Key questions raised following FBI Director James Comey's sacking

White House Deputy Press Secretary Sarah Huckabee Sanders says former FBI Director Comey 'circumvented the chain of command' which ultimately led President Trump to fire FBI Director James Comey.VIDEO: REUTERS
James Comey has been dismissed from his post as FBI Director on May 9, 2017.
James Comey has been dismissed from his post as FBI Director on May 9, 2017.PHOTO: AFP

WASHINGTON - United States President Donald Trump stunned Washington on Tuesday (May 9) with his shock firing of FBI Director James Comey, who was leading an investigation into whether Trump's aides colluded with Russia to sway last year's US election.

The White House has said that Trump acted on the recommendations of both Deputy Attorney General Rod Rosenstein and Attorney General Jeff Sessions, citing the FBI's handling of the email scandal involving then-Democratic presidential nominee Hillary Clinton.

Here are some key questions that have been raised as a result of the move.


The move to dismiss Comey over the Clinton email probe has sparked a backlash from some Democrats in Congress who say the decision had the appearance of a cover-up. Some Republicans have also found the timing of the move troubling.

Comey had already been under fire from both quarters for his handling of the probe into Clinton's unauthorised use of a private email server during the time she was a secretary of state for President Barack Obama.

Comey said last July the Clinton email case should be closed without prosecution, but just 11 days before the Nov 8 election, he declared that he had reopened the investigation because of a discovery of a new trove of Clinton-related emails.

A few days later, the FBI said the new emails did not change its July decision not to recommend criminal charges against Clinton but many Democrats believe the move had been a major factor in Clinton's election defeat.

Last Wednesday, Comey told a hearing of the Senate Judiciary Committee that he had no regrets about his decisions on the matter, but said he felt "mildly nauseous" that his actions might have tipped the election to Trump.

He said he was faced with either concealing the investigation until after the vote or to inform Congress. "To not speak about it would require an act of concealment in my view. Concealing, in my view, would be catastrophic."

One reason the Clinton explanation isn't going down well is because the facts of the FBI inquiry were well-known at the time Trump took office and asked Comey to stay on the job.

Trump had also once praised Comey for his "guts" in his pursuit of Clinton during the campaign.

White House officials have so far denied allegations that there was any political motive in the move by Trump.

But the big question remains why now, and Trump's administration will have to build a strong case to answer that question.



Under Comey's leadership, the FBI concluded that President Vladimir Putin approved a multi-faceted campaign to tilt the vote in Trump's favour.

But Russia has repeatedly denied any meddling in the election and the Trump administration denies allegations of collusion with Russia.

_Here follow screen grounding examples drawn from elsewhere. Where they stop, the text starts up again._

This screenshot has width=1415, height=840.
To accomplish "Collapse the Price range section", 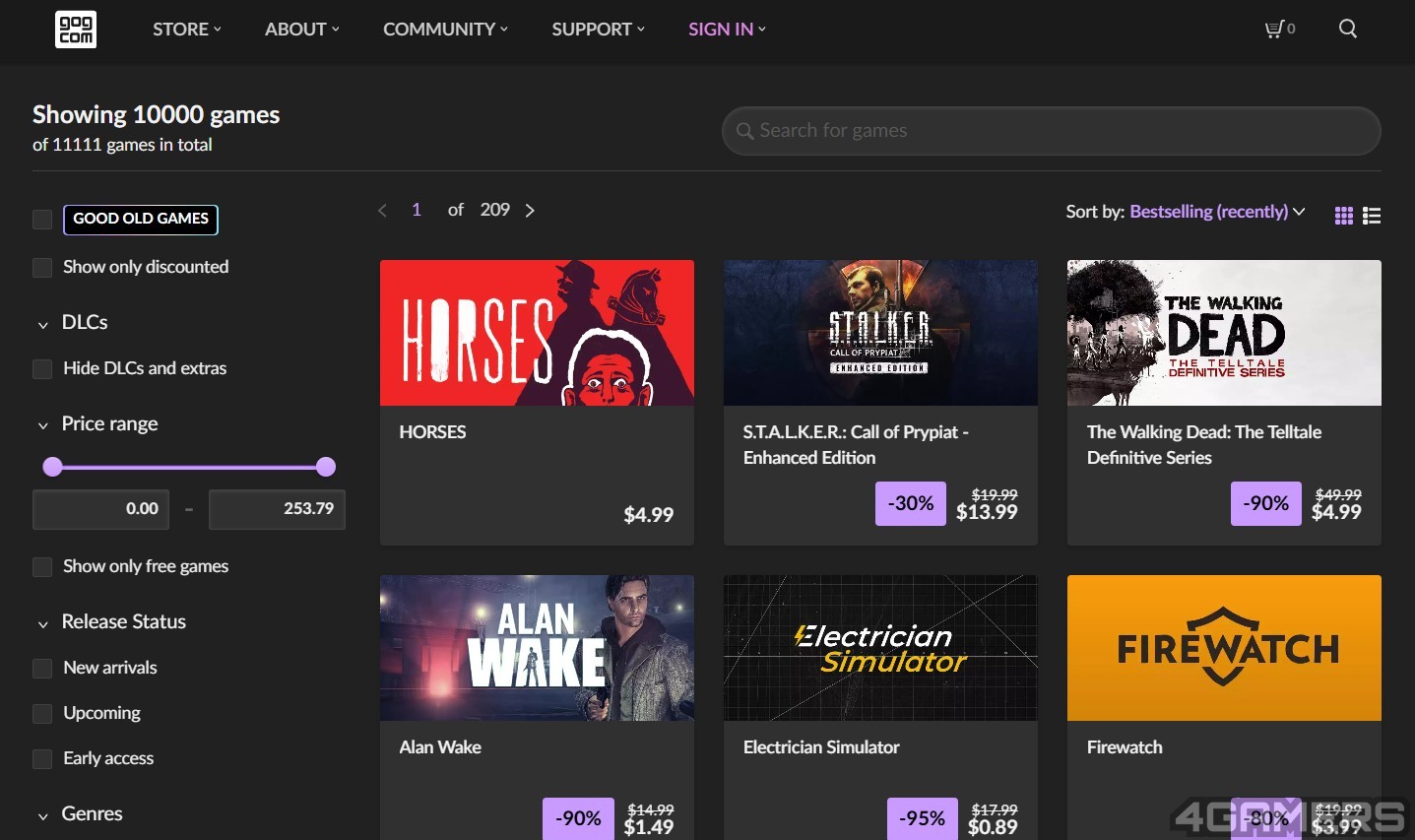I will click(x=43, y=425).
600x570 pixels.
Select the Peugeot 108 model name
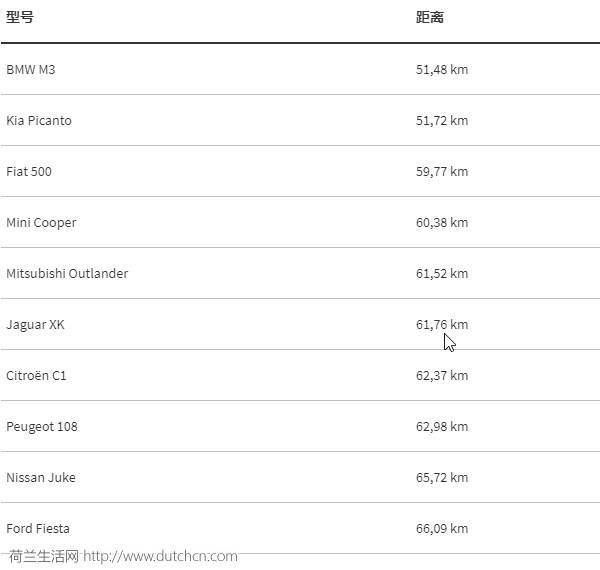42,427
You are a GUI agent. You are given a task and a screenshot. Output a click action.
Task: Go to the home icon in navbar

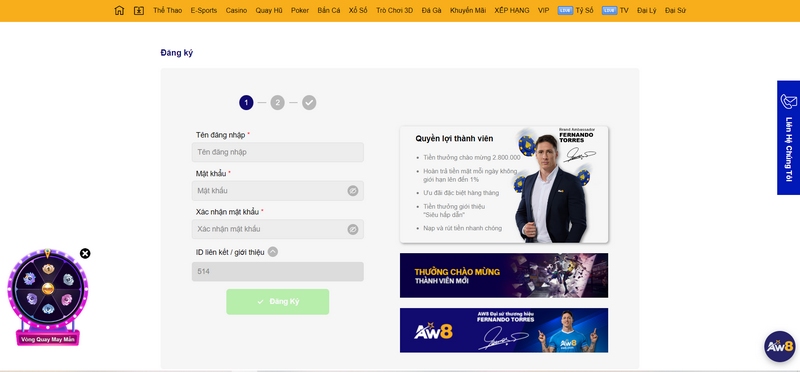(x=119, y=10)
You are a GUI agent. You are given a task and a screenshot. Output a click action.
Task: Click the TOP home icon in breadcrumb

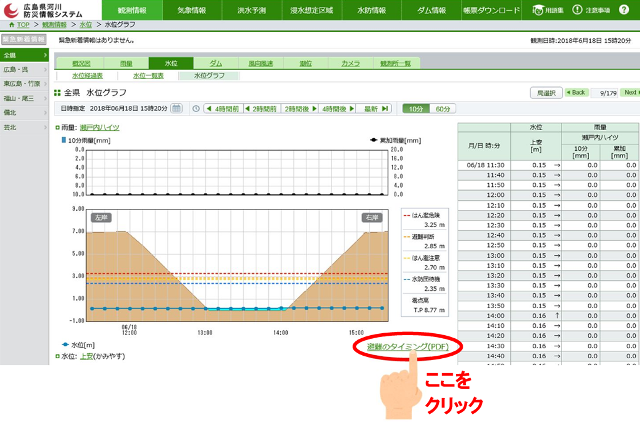point(12,23)
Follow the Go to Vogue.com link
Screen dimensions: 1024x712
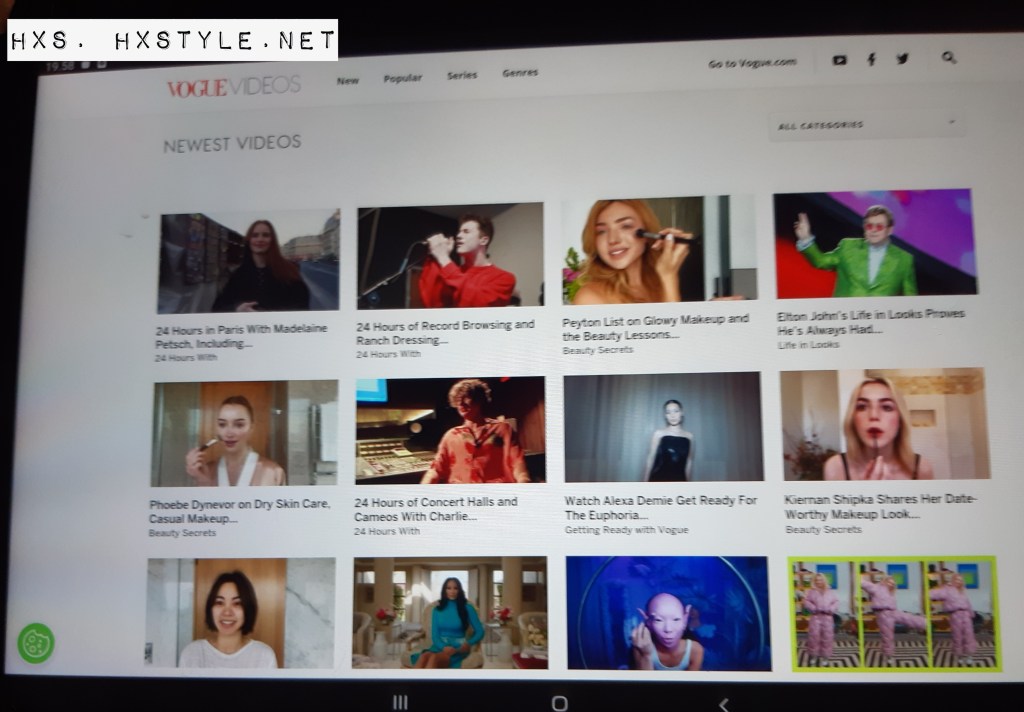752,63
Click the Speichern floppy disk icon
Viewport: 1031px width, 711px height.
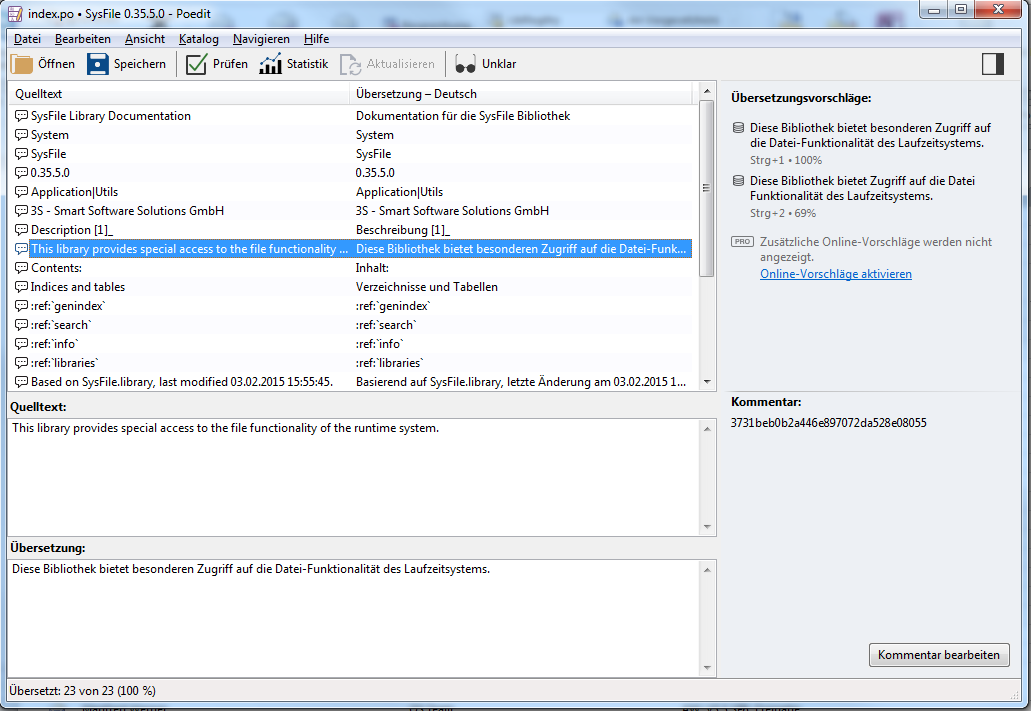97,64
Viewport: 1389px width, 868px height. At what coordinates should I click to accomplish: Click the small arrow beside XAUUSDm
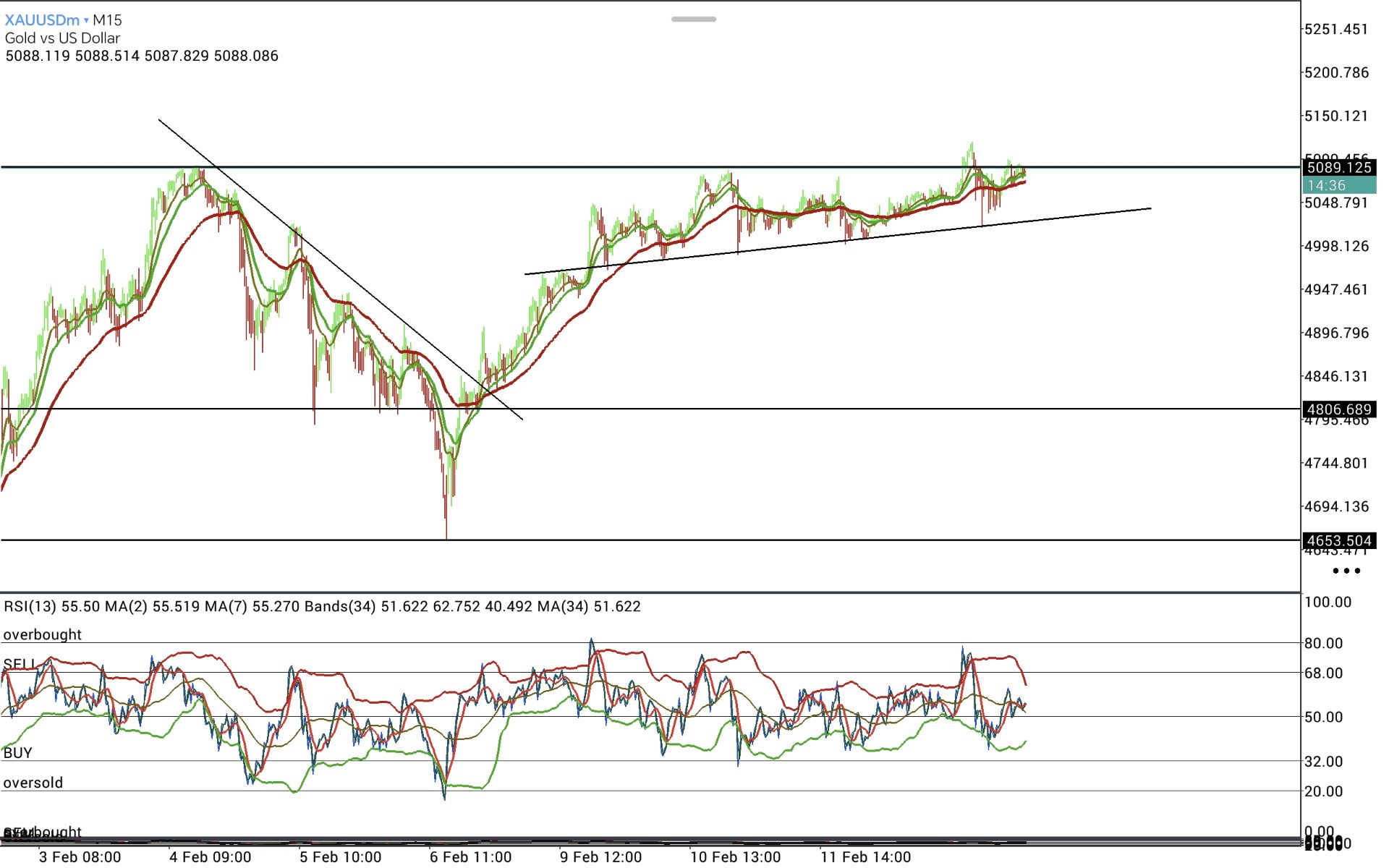(86, 20)
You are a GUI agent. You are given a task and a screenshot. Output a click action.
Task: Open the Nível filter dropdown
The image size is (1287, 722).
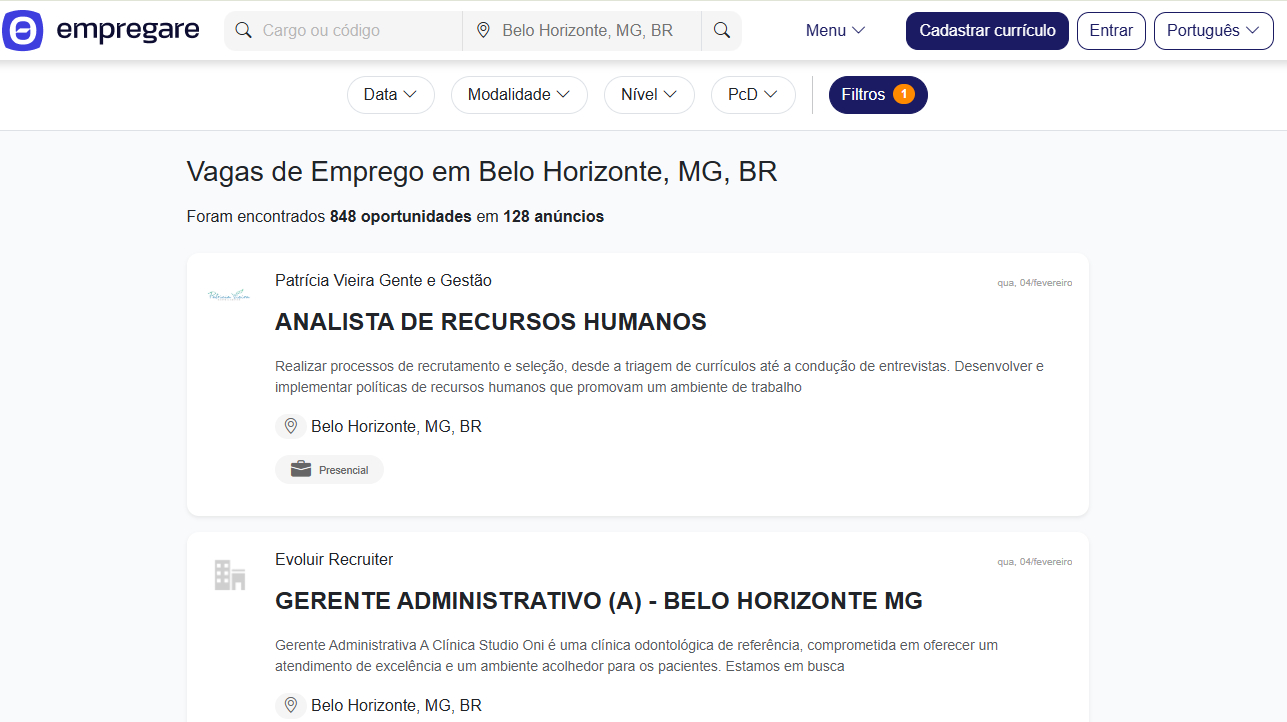(649, 95)
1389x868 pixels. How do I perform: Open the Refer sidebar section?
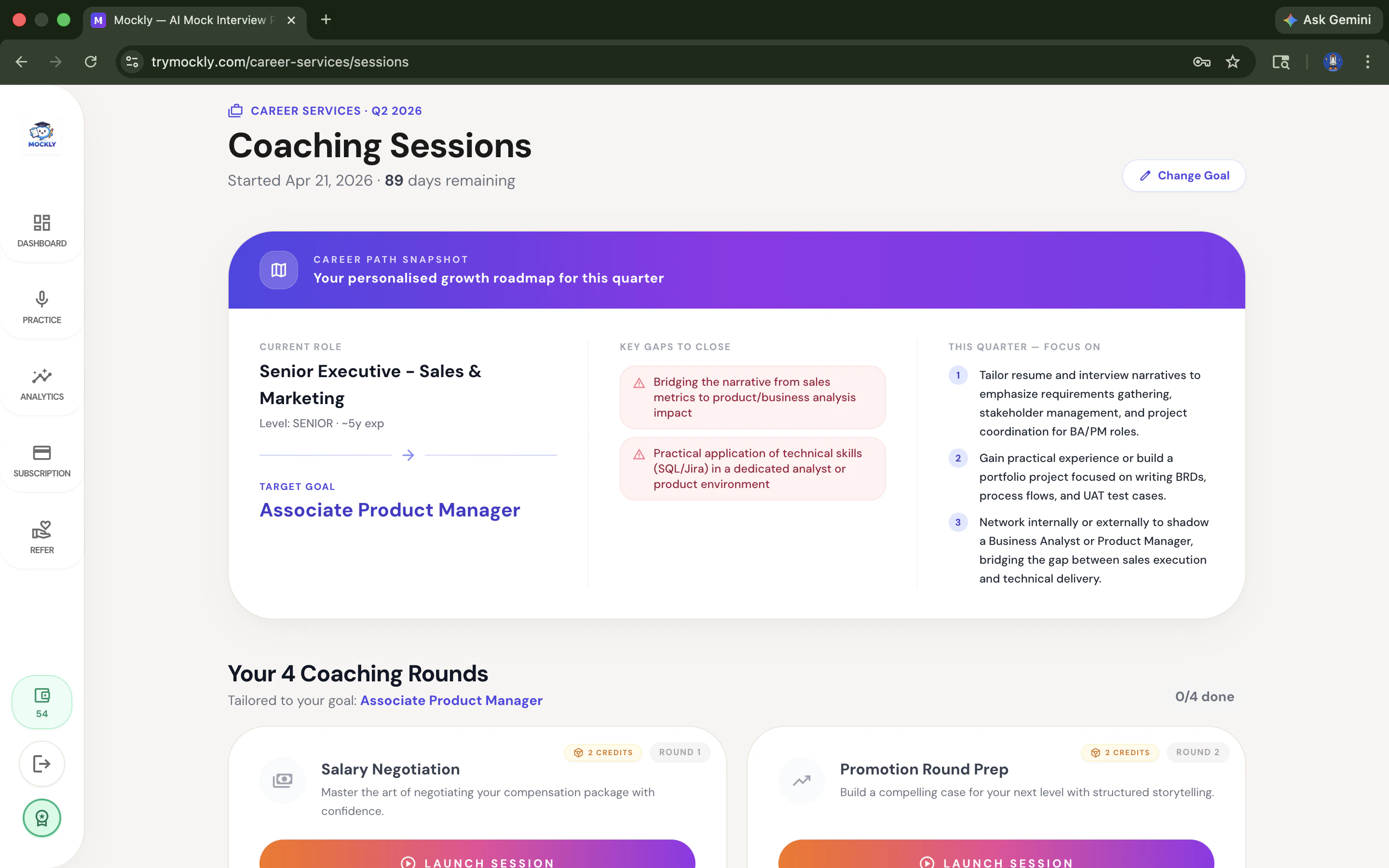42,537
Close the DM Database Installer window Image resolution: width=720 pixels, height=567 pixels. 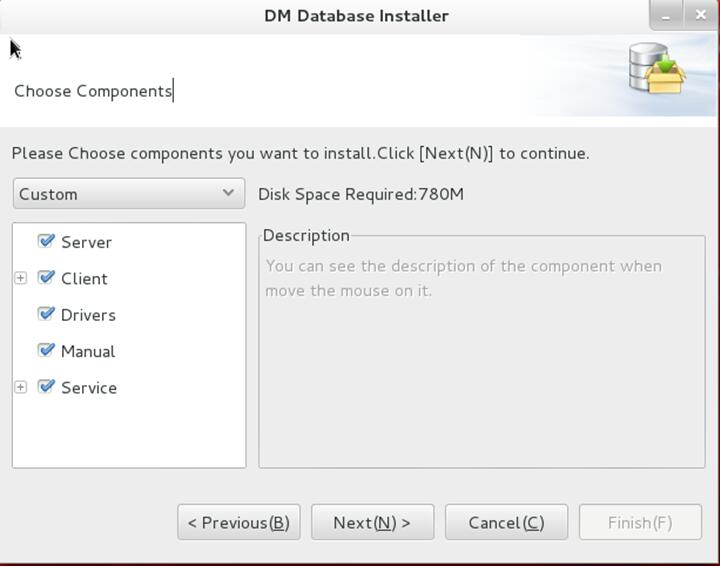point(701,16)
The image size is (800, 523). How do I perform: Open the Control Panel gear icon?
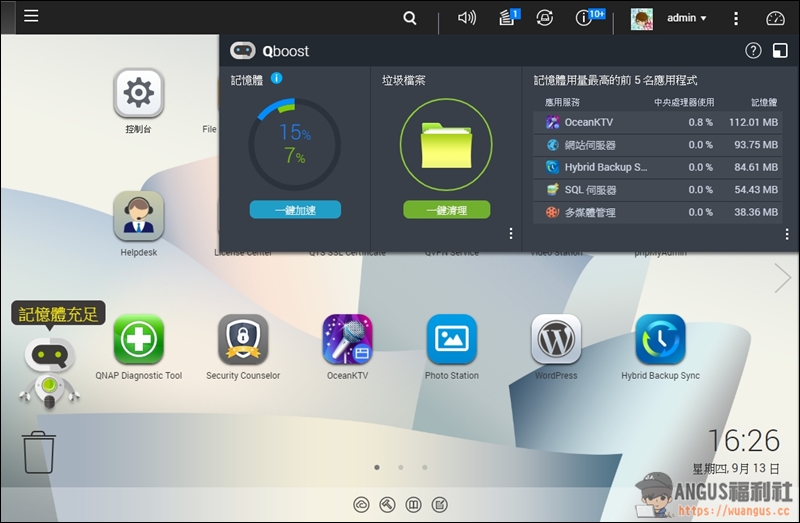(139, 94)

Democrats - already angry that Congressional inquiries into the Russian meddling have been hamstrung by Republicans' willingness to defend Trump - have voiced sharp concerns that the FBI's investigation may now be in jeopardy too.

Senator Chuck Schumer of New York, the Democratic leader, said unless the administration appoints an independent special prosecutor to probe the Russian meddling, "every American will rightly suspect that the decision to fire director Comey was part of a cover-up".

In the wake of Tuesday's stunning moves, the president, the attorney general or the deputy attorney general will be called on to reassure the public that the investigation will continue as aggressively as it would have without a change in leadership at the bureau.

Trump will also be under pressure to yield to calls for a special prosecutor to take over the case, a decision that might create greater confidence in the independence of the investigation but that the president and his allies might see as a potentially more perilous course.

Meanwhile, legal experts Reuters spoke to have also said Trump's dismissal of Comey does not mean the FBI's investigation will be disrupted or that it would end. They say career FBI staffers can continue the probe even as the search for a new FBI director begins.


The firing has also raised questions about the role of A-G Sessions, a former senator from Alabama and one of Trump's earliest supporters.

Sessions had recused himself from the Russia investigation in March, after it was revealed that he had provided inaccurate information to Congress about his meetings with the Russian ambassador to the US, Sergey Kislyak.

The investigation is now overseen by his deputy, Rosenstein - the man who authored the three-page rationale for removing Comey from the bureau because of his handling of the Clinton email investigation.

On Tuesday, however, he wrote a letter to Trump endorsing Rosenstein's memo and making the case for Comey's immediate ouster. In that letter, Sessions did not describe his specific concerns but said, "A fresh start is needed at the leadership of the FBI."

Speaking to the New York Times, Clinton's campaign chairman John Podesta made note of Sessions' recusal. "The attorney general who said he recused himself on all the Russia matters recommended the firing of the FBI director in charge of investigating the Russia matters," he said. "Now more than ever, it's time for an independent investigation."